Résumés
Résumé
En raison du libre accès à la terre qui caractérise la Nouvelle-France, l'historiographie a hâtivement conclu qu'aux XVIIe et XVIIIe siècles, la terre ne constituait pas un enjeu social majeur. Or, s'il semble vrai que le sol a été distribué de façon plutôt égalitaire, rien ne prouve qu'à moyen terme, la situation n'ait pu évoluer vers une répartition foncière moins uniforme. La question de la propriété foncière mérite donc plus d'attention qu'elle n'en a reçue jusqu'à maintenant. Ce texte propose d'abord une critique des sources disponibles pour étudier ce problème et un exposé de la méthode à suivre pour en tirer partie. Il présente ensuite les résultats d'une étude de cas réalisée dans la seigneurie de l'Ile-Jésus. Cette enquête montre que, tout au long du XVIIIe siècle, la propriété paysanne conserve sa prépondérance et que, malgré une tendance au morcellement, le sol se répartit de façon plutôt égalitaire. Cependant, l'examen de la mise en valeur des propriétés révèle qu'au delà de cette apparente uniformité, il existe une hiérarchie entre les propriétaires. Certains exploitent plusieurs dizaines d'arpents productifs alors que d'autres ne disposent que de quelques arpents défrichés. Si l'accès à la terre est libre, l'accès à la terre productive ne s'obtient qu'à force de travail et d'investissements. Or, tous les paysans n'ont pas la même capacité productive.
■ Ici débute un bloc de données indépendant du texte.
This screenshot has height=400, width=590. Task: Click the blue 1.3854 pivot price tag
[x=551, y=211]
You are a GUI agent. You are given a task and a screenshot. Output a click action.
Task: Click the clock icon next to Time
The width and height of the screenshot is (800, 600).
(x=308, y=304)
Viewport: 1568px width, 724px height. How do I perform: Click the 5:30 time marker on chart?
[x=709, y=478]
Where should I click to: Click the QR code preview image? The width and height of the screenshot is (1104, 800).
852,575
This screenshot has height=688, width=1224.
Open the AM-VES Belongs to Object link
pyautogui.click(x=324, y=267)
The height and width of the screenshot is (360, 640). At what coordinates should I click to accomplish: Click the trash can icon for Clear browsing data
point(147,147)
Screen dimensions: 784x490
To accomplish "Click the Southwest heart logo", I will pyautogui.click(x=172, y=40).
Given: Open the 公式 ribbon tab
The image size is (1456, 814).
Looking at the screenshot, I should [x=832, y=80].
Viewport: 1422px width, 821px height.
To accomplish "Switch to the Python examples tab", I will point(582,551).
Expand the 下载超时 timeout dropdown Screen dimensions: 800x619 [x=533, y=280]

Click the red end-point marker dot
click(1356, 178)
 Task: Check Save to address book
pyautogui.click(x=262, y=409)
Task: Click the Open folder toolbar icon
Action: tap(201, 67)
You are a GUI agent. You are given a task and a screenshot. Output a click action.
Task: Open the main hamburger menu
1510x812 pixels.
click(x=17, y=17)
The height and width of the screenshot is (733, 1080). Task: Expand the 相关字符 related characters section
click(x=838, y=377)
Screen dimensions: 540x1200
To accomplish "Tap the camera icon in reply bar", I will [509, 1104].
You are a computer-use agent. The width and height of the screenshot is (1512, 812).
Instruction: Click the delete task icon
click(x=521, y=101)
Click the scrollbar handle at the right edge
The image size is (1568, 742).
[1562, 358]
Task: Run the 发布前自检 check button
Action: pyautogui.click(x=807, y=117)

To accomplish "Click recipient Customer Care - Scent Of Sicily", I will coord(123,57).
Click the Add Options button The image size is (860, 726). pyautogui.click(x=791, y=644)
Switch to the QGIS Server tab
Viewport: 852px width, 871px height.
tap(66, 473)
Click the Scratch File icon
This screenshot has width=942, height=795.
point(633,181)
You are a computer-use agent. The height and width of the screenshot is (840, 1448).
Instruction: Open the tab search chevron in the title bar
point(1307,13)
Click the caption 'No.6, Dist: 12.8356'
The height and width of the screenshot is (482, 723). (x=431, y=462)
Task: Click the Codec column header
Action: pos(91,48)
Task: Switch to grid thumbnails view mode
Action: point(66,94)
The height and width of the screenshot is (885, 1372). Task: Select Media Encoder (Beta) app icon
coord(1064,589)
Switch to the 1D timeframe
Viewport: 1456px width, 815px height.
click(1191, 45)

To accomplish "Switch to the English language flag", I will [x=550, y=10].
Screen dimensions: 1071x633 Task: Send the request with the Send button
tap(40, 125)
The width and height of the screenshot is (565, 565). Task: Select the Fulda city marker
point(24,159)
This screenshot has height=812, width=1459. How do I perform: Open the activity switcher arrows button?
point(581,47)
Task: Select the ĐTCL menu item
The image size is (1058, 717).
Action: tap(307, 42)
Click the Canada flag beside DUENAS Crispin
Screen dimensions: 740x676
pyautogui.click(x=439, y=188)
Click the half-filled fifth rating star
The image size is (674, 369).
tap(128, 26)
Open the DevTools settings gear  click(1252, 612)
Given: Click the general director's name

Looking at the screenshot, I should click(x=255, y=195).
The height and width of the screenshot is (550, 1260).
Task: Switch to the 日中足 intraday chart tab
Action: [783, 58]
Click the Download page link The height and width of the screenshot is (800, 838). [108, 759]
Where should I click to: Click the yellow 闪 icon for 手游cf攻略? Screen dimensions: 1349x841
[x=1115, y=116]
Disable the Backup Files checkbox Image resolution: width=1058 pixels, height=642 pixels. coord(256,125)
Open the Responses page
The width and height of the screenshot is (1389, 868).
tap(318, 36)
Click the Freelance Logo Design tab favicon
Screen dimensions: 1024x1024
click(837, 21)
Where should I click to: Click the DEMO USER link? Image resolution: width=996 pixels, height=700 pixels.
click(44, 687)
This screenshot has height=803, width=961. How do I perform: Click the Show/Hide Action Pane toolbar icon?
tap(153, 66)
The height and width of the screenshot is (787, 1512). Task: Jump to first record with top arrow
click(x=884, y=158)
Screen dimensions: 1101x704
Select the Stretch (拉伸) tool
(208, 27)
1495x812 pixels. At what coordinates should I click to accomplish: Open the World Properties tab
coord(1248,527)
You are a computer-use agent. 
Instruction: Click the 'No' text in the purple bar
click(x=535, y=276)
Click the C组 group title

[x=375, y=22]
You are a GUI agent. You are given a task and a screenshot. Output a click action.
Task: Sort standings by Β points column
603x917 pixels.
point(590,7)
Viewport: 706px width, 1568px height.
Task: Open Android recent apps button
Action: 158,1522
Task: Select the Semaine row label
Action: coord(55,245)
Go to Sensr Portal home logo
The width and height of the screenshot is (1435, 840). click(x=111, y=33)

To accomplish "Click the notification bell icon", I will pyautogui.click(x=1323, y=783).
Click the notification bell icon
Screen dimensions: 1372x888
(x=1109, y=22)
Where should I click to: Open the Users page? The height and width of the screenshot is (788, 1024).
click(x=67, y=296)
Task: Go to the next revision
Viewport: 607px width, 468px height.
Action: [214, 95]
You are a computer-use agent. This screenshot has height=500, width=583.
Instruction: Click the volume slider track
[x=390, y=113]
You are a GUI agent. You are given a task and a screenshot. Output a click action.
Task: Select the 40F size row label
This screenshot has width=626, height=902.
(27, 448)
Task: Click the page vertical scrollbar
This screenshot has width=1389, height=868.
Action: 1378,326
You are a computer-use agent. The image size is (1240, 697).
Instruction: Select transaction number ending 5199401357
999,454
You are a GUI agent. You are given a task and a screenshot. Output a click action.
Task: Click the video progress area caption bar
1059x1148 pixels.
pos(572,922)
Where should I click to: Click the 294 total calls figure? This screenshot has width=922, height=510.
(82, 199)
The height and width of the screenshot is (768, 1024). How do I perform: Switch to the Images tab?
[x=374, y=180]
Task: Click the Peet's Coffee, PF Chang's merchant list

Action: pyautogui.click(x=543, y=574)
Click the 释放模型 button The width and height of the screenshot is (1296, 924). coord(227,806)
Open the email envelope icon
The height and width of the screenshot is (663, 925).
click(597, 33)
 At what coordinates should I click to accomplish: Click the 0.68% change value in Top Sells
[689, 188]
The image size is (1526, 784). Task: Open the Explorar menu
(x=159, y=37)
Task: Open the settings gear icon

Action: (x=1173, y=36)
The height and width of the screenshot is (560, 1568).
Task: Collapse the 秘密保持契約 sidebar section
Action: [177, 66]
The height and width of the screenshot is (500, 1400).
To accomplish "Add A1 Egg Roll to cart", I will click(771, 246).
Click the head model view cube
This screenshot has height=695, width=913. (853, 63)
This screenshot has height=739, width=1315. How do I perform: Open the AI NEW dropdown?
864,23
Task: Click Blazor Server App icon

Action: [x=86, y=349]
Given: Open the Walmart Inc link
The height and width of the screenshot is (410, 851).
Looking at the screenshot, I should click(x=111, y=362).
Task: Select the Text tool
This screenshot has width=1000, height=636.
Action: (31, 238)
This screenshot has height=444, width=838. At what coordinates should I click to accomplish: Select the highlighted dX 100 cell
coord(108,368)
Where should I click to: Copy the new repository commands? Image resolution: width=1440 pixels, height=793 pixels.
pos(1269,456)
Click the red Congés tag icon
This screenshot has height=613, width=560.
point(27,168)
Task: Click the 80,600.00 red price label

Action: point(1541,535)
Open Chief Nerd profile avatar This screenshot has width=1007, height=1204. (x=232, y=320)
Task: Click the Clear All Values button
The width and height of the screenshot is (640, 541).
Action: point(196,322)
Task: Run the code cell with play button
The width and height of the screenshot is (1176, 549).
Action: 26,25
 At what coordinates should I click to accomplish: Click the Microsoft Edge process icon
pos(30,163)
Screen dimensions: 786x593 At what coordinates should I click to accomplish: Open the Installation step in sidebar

L'étude conclut donc qu'en période de colonisation, le libre accès à la terre n'implique pas nécessairement l'homogénéité de la paysannerie.
Abstract
Because land was freely available in New France, historians have all too quickly concluded that during the seventeenth and eighteenth centuries the ownership of land did not constitute a major social preoccupation. Even if, at a glance, land was initially distributed rather equally, however, this situation may not have been maintained over the longer term; greater inequalities in ownership may have evolved over time. Thus the issue of land ownership deserves more attention than it has been given. This paper proposes a three-part examination of this problem: a critical survey of the available documentary resources, a review of possible methods to deal with these sources, and finally a case study of a single seigneury, Ile Jésus. This study shows that, during the eighteenth century, land ownership by the peasants remained the norm and, in spite of a tendency towards the breaking up of estates, land ownership was still fairly equal. An examination of individual estates reveals, however, that a hierarchy existed among land owners in spite of this apparent uniformity. Some farmed several acres of productive land, while others had only a few acres of cleared land. Even if land ownership was open to all, access to productive land only came with work and investment in equipment. Yet all peasants clearly did not have the same productive capacity. The study concludes that, during a period of colonization, free access to land did not necessarily imply an economically homogeneous peasantry.